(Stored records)

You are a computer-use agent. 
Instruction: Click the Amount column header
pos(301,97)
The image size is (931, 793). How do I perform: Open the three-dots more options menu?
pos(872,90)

* [Exercise description]
The response should be an exact copy of every line above.

* [Answer to this exercise]
You are a computer-use agent. 
Instruction: Click the Amount column header
pos(301,97)
The image size is (931, 793). How do I perform: Open the three-dots more options menu?
pos(872,90)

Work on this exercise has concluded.